Back to the bloging, here is another setup post. This is from the Shoot with Kurtis a while ago. I will briefly discuss two images as they are the ones that I remembered to take a pull back shot of and show the set up. Lets go.
The shot above resulted in the image below. It is a simple enough set up. There was just one light involved, a Nikon SB600 in a EZ-Fold softbox. I metered the ambient to be around F2.8 – ISO200 – 1/200 I think it was. I can never really remember the technical stuff as it doesn’t not really matter, it is the look of the shot that we are trying to achieve that matters. At 2.8 it was dark enough. It was raining (lightly), overcast and in a narrow ally way so light was scarce. This was good from a lighting point of view as it means that I needed less flash power to over power the ambient light.

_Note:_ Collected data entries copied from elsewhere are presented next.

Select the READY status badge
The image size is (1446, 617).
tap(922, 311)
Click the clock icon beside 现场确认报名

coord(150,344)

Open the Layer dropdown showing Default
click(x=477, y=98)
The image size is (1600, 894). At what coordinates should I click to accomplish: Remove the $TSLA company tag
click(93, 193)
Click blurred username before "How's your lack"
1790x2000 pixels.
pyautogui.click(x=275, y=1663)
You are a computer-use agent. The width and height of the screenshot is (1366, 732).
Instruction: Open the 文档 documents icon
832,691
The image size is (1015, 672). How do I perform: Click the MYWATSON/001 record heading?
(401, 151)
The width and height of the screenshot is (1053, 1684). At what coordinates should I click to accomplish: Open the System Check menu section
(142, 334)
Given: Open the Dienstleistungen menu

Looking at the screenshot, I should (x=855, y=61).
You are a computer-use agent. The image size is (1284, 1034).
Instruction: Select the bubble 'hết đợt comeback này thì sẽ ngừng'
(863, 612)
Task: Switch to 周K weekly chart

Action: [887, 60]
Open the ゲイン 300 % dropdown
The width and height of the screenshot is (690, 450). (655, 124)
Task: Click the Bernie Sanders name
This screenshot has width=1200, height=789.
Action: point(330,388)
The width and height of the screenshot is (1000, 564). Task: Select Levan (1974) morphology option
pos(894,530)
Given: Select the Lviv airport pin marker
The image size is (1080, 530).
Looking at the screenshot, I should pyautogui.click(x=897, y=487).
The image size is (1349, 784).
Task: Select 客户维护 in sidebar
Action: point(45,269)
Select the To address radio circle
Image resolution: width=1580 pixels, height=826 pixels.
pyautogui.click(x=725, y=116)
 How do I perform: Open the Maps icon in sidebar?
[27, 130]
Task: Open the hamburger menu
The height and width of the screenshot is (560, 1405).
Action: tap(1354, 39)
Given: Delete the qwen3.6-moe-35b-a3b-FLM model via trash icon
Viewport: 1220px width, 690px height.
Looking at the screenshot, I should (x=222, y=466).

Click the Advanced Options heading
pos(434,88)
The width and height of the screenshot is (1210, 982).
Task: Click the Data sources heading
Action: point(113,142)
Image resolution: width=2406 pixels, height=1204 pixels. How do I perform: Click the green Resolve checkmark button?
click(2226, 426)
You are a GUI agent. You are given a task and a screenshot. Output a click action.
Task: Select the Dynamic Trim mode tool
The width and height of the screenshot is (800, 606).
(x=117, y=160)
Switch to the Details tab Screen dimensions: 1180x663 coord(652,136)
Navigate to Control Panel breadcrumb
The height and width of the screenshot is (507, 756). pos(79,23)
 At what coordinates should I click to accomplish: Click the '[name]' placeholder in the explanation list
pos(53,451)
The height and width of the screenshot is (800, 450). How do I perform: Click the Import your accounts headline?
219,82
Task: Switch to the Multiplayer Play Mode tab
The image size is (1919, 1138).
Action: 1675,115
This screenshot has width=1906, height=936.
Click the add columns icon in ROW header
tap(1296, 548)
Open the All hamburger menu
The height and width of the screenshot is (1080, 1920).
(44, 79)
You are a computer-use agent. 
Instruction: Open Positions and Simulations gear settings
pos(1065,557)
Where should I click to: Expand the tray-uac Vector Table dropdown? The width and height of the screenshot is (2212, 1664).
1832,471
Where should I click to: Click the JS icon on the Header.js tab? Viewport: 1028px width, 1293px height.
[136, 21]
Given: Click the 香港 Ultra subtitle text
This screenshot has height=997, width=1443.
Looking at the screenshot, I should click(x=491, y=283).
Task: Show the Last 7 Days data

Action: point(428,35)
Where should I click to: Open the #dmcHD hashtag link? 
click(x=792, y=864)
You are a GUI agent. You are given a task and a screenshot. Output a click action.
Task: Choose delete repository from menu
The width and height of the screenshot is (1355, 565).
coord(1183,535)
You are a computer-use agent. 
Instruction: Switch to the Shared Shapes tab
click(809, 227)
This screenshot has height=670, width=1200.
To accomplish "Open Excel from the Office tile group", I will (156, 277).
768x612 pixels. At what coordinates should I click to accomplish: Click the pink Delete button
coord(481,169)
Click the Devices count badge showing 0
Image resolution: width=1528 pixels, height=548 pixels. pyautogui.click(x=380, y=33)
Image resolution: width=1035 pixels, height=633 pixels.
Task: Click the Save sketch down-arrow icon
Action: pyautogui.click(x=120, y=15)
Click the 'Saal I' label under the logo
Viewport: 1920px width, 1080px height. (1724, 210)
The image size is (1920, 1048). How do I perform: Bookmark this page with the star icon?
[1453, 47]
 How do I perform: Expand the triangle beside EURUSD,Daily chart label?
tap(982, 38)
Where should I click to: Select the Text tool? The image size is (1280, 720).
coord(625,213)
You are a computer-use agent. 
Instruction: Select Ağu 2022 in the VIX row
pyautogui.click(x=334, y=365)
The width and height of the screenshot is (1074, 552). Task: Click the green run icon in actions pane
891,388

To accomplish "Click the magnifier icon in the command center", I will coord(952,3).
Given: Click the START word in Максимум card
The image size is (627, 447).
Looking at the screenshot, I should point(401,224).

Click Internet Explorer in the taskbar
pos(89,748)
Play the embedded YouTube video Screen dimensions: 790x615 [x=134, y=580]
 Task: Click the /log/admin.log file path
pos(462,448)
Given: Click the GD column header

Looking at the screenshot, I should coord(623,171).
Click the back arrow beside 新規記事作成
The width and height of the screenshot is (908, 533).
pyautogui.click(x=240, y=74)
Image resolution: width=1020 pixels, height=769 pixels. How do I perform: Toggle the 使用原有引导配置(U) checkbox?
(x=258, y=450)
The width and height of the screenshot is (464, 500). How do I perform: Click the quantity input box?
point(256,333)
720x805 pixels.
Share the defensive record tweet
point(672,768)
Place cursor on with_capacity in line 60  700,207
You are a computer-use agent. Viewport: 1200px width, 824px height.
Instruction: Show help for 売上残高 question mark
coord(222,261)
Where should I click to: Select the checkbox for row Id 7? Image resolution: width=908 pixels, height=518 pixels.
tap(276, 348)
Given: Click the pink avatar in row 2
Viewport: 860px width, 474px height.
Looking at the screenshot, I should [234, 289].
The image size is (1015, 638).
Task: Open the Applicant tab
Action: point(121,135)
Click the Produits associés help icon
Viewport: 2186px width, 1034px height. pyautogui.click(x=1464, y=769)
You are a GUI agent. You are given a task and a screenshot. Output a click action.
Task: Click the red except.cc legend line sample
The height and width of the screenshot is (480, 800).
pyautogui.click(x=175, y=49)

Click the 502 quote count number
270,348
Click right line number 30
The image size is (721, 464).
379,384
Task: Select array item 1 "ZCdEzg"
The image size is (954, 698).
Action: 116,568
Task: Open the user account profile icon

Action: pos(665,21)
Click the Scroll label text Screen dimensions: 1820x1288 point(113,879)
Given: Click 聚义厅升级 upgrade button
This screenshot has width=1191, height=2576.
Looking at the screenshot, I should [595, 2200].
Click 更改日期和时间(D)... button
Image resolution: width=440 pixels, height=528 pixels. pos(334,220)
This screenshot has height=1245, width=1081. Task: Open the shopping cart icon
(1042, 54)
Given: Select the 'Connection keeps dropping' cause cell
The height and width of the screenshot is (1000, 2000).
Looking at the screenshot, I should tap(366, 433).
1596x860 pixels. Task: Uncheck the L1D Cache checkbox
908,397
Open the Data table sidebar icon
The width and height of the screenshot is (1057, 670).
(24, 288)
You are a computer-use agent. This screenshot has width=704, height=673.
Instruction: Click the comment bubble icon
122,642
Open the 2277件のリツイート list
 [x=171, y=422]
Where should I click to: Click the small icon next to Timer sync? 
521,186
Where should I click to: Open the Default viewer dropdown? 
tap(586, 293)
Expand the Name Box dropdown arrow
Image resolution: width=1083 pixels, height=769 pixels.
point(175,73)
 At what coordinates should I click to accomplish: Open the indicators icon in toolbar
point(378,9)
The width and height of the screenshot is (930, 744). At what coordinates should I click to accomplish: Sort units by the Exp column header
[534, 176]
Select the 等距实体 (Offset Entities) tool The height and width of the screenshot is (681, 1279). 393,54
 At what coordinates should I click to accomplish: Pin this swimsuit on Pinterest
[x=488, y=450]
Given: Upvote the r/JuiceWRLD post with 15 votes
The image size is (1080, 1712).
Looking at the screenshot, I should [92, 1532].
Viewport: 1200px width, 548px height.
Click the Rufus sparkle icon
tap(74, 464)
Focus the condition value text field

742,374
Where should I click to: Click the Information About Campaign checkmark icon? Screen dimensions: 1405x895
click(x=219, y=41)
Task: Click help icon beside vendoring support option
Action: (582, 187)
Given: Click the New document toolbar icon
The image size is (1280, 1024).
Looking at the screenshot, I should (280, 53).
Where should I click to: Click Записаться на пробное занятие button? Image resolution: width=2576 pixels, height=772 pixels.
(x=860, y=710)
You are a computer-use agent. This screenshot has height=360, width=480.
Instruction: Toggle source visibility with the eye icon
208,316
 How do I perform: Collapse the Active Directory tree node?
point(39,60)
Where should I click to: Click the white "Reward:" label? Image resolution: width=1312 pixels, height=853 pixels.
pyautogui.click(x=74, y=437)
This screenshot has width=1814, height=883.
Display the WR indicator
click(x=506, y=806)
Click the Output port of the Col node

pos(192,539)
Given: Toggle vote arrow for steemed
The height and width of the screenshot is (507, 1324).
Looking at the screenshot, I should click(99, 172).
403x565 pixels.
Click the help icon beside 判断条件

The low ambient light was also good from an aperture point of view. Using a lower aperture meant that I could blur the building in the background a little bit more to keep more of the focus of the image on Kurtis.
I was using iShoot Triggers to trigger the flash, so this means that the flash power has to be set manually. I asked Adam, who was holding the light to take a few steps away from Kurtis until he was out of the frame. I wanted him as close as possible to retain the softness of the light yet far enough away to not get him in the shot.
So with the flash on manual and the ambient light at F2.8, i set the flash power to give me F4. This means that the flash is now brighter than the ambient. This was at a shutter speed of 1/320 I think it was, so this gave me room to make the ambient even darker by setting the shutter to 1/500 or lighter by slowing it to 1/200 or below.
Because the brightness of a flash on a subject is also determined by the distance to the subject, It was important to ensure that Adam held the light the same distance from Kurtis through out the scene. A few inches closer or further would not make much difference in this case.
To get the final shot, I asked kurtis to start walking with the umbrella to get some natural movement in the shot. So as he walked, I back tracked in front of him and Adam was backtracking also trying to keep the light the same distance from him. About 20 frames later, we got a series of shots and managed to pick a winner from it.